Queensland was the main staging area for the Allied effort to drive the Japanese out of New Guinea, and Townsville provided vital port, airfield supply and supply facilities for Allied forces during the war in the South West Pacific. Due to its strategic importance, the city was bombed three times by Japanese long-range flying boats in July 1942, and Y Station fired at a Japanese aircraft during the second raid.

The former Y Station of HAA is one of a series of extant World War II structures remaining in Townsville. It differs from the others in that it is the only remaining structure which was involved in action against hostile aircraft before and after the battle of the Coral Sea (fought in early May 1942).

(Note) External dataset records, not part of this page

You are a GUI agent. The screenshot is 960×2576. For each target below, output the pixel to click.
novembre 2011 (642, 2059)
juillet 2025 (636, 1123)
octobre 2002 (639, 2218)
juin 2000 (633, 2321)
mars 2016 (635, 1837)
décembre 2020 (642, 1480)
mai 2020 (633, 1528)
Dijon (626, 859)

The place has potential to yield information that will contribute to an understanding of Queensland's history.

Underground deposits of material on the site, buried since the end of the war, have the potential to reveal more information on the operation of HAA positions in Queensland.

The place is important in demonstrating the principal characteristics of a particular class of cultural places.

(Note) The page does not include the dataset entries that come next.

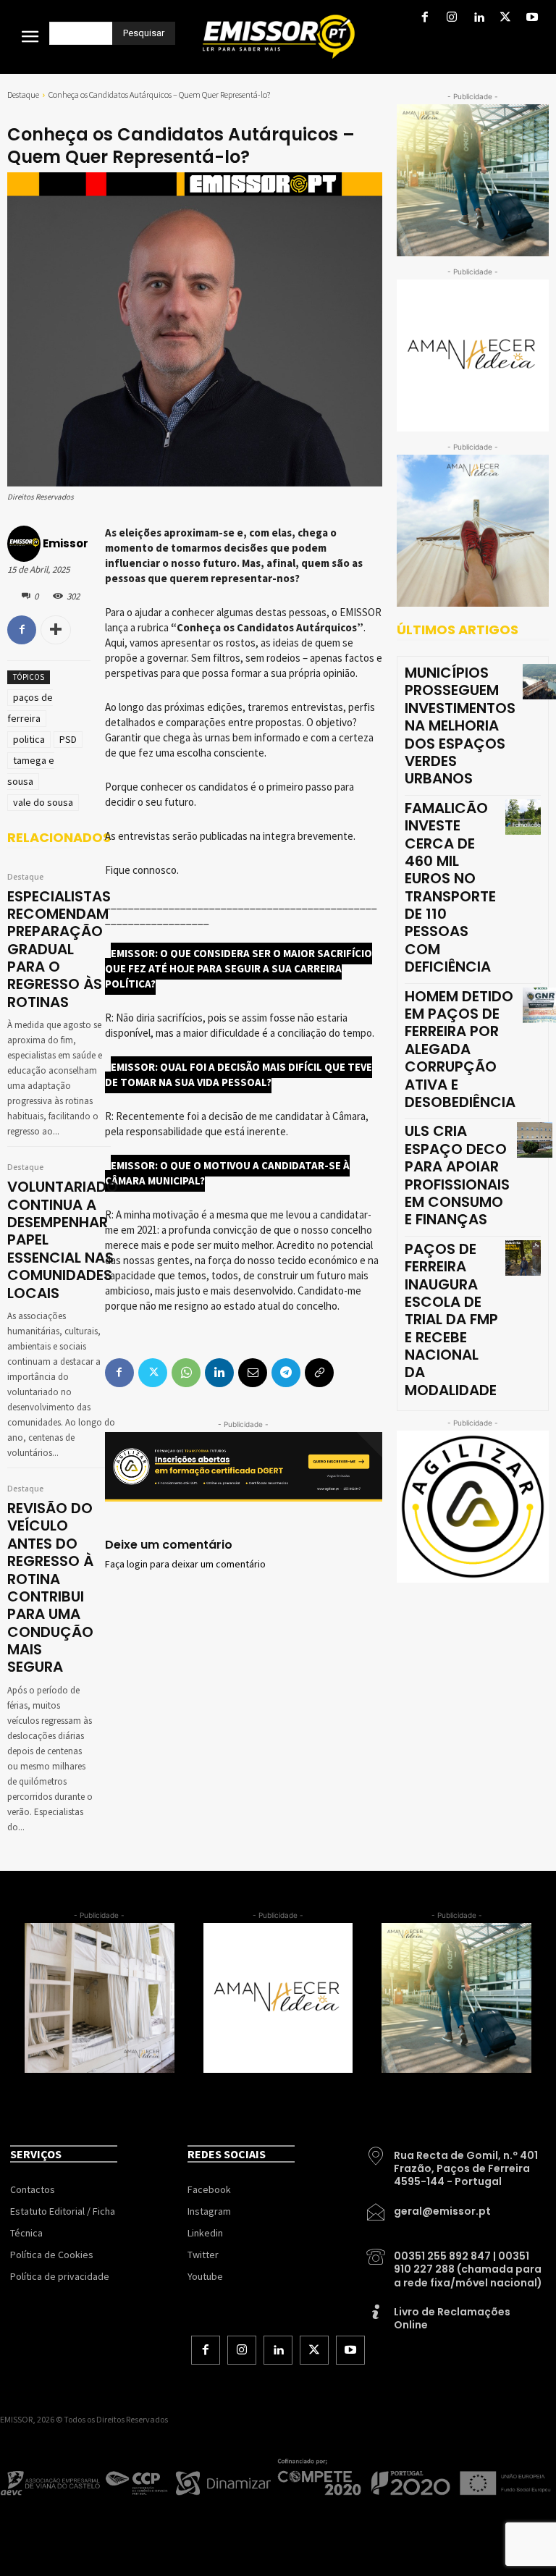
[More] (56, 629)
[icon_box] (455, 2163)
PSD (68, 739)
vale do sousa (43, 802)
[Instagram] (451, 18)
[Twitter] (505, 18)
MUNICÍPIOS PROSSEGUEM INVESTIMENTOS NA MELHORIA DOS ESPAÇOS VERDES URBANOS (460, 725)
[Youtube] (532, 18)
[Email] (252, 1372)
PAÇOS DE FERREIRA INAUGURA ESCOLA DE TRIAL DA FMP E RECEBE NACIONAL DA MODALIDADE (451, 1319)
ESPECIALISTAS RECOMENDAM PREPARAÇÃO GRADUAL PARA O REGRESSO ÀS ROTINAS (59, 949)
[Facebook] (424, 18)
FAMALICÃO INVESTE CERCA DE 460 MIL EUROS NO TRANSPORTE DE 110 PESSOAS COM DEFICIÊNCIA (450, 887)
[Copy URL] (319, 1372)
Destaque (23, 94)
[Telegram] (285, 1372)
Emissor (65, 543)
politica (29, 739)
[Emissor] (24, 544)
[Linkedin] (478, 18)
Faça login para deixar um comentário (185, 1564)
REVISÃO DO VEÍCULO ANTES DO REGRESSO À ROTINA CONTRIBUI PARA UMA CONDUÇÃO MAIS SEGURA (50, 1588)
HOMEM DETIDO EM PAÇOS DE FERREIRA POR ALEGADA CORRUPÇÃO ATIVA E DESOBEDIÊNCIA (460, 1049)
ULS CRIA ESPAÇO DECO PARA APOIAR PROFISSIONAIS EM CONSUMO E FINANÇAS (457, 1175)
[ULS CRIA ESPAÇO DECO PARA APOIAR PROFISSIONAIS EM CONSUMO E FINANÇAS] (534, 1140)
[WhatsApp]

The Mount St John Anti-Aircraft Battery is a good example of the standard HAA gun station complex used throughout Queensland, with four 3.7 in gun positions (in this case of a surface emplacement type), four magazines (two still buried), a semi-underground command post, a Light Anti-Aircraft (LAA) position and camp site remnants at the base of the hill. The old road formation on the south side of the hill is also a part of the wartime infrastructure, and demonstrates how the site was accessed. Y Station is the most intact surviving example of the HAA defences of Townsville, and is one of the most intact HAA positions in Queensland.

A number of HAA sites in Queensland were sited on high ground, when it was available. Y Station's location demonstrates its intended role in protecting Garbutt airfield to the north-east; therefore the sight lines between it and the airfield are important.